I just now had a chance to read through the big apocalypse world "digression" on the non-combat rules thread. It's something I was really interested in when it broke out, because Apocalypse World is the RPG I have personally had the most fun actually playing, but I didn't have a chance to follow the discussion as it unfolded. As it happens, I think it's unfortunate that the discussion ended up revolving so heavily around "MTP," which I think missed something important about player empowerment. Here's how I look at it:
THE BLACK BOX MODEL
Let's think of a resolution mechanic, like "d20 vs.

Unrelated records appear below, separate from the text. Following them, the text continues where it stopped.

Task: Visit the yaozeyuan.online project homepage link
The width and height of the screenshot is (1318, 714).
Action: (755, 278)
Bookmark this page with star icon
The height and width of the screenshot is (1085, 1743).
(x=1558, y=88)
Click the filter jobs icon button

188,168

DC" or "2d6 vs. table of improve guidelines" as a black box that takes in some game mechanical inputs and spits out some game mechanical outputs. Those mechanical inputs themselves come from fictional inputs and the mechanical outputs are translated into fictional outputs. All told, task resolution is a five-step process. (Fiction->Mechanical Specification->Black Box Function->Mechanical Output->Fictional Interpretation) Let's look at a D&D example
I think when people say a game is "magic tea party," what they mean is the mechanical inputs are not closely associated with fictional outputs. Somewhere during the Black Box->Mechanical Output->Fictional Output chain, specificity is being lost. For instance, there's no reliably way in apocalypse world to predict that "2d6+Cool =9" would lead to "Bears!" rather than "bees!" or "Leprosy!" or "Awkward conversation with your ex!" There's room for almost anything to happen along the way. D&D, by contrast, keeps a very tight lockdown on that. Once you get to "Attack roll 30 VS AC 25, Damage roll 16 vs 10 HP remaining" MC has very little leeway. He can probably decide whether you kill the dude by decapitation or disembowelment, but the dude is going down. This is a scale. We can think of "Absolute Tea Party" as "a black box that creates no relationship between mechanical input and fictional output; in effect, there are no mechanical inputs" and perhaps something like "Newtonian Physics (NP)" as "a black box that deterministically generates a fictional output from a mechanical input."
Apocalypse World is way out on the Tea Party side of the spectrum. That just seems obviously true to me and I don't see how anyone would contest it. However, Frank Trollman asserts that "An MTP mechanic should not take up dozens of pages or be sold for real money" and "AW's reliance on MTP does unacceptable damage to player empowerment." Those are the claims I want to contest.